Empresário diz que Taques concordou com pagamento "adicional" de ex-secretário


Da Redação - FocoCidade

No complexo depoimento, e rico de detalhes, o empresário Alan Malouf, um dos protagonistas da Operação Rêmora que desmantelou esquema de desvios na Secretaria de Estado de Educação (Seduc), destaca em trecho suposto aval do governador Pedro Taques (PSDB) para efetivar "pagamentos adicionais" a título de complementação salarial de indicado no primeiro escalão, no caso, Paulo Brustolin, ex-secretário de Estado de Fazenda.

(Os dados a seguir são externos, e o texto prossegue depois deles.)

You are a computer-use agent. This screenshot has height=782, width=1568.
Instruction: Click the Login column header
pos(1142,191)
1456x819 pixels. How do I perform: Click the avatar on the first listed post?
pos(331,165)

Conforme a colaboração premiada firmada junto ao Ministério Público Federal, "relata a ação do grupo de empresários associados ao Governador e sobre a orientação deste, na montagem do primeiro escalão, com as indicações de Paulo Brustolin e Júlio Modesto (secretaria de Fazenda e de gestão, respectivamente)".

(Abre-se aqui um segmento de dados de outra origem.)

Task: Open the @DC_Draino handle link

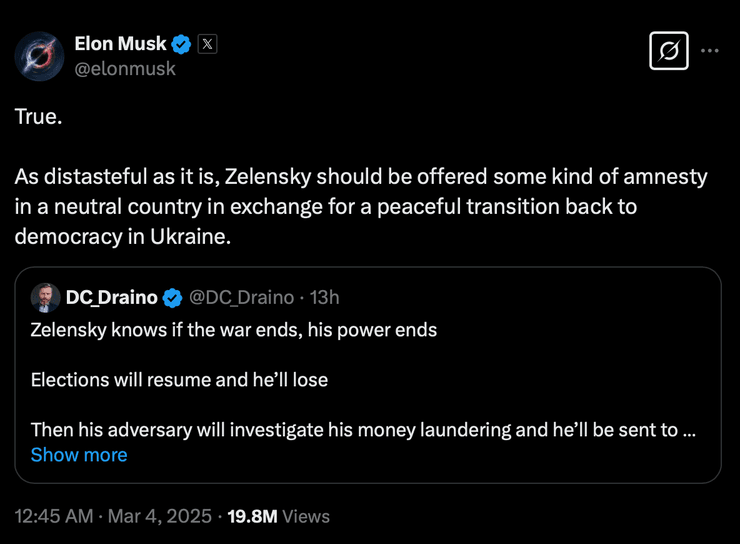Action: coord(241,297)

Segundo Alan Malouf, o montante salarial relativo cargo de Brustolin no Executivo de Mato Grosso, estava abaixo dos padrões aferidos até então ao profissional, que teria exigido complementação.

"Brustolin era diretor financeiro da Unimed local, tinha vencimentos de R$ 60.000,00 mensais e exigiu a complementação do salário a Pedro Taques que concordou com esse pagamento e pediu para Alan completar o salário e luvas, no valor de R$ 500.000,00. Júlio Modesto recebeu a mais R$ 25.000,00, a cargo de Alan até o momento de sua prisão, apontando, ainda, a possibilidade de testemunhas diversas corroborarem".

Nesse cenário, o empresário assinala a articulação que teria sido planejada para garantir o pagamento do montante supostamente exigido pelo ex-secretário.  

"O colaborador informou não poder fazer sozinho e contou com os demais associados para se encarregaram do pagamento em conjunto. O retorno ao grupo não foi obtido e os pagamentos foram cessados em 2015, sendo que Paulo saiu da administração no começo de 2016. O colaborador aponta que funcionários que trabalham e que trabalharam com ele teria condições de confinnar os encontros em que Paulo recebeu os valores. Paulo comprou um imóvel da construtora São Benedito."

Outro lado

"Conforme já declarado desde 2016, o governador Pedro Taques nega a prática do chamado “Caixa 2” em sua campanha eleitoral ao Governo de Mato Grosso em 2014 e tampouco autorizou vantagens indevidas a qualquer empresa durante o exercício do mandato. Apesar de citado por delator em acordo de delação premiada, Taques não é réu no processo da chamada “operação Rêmora” e terá direito a ampla defesa nos autos. O governador já constituiu advogados para atuar no processo e garantir que a verdade prevaleça."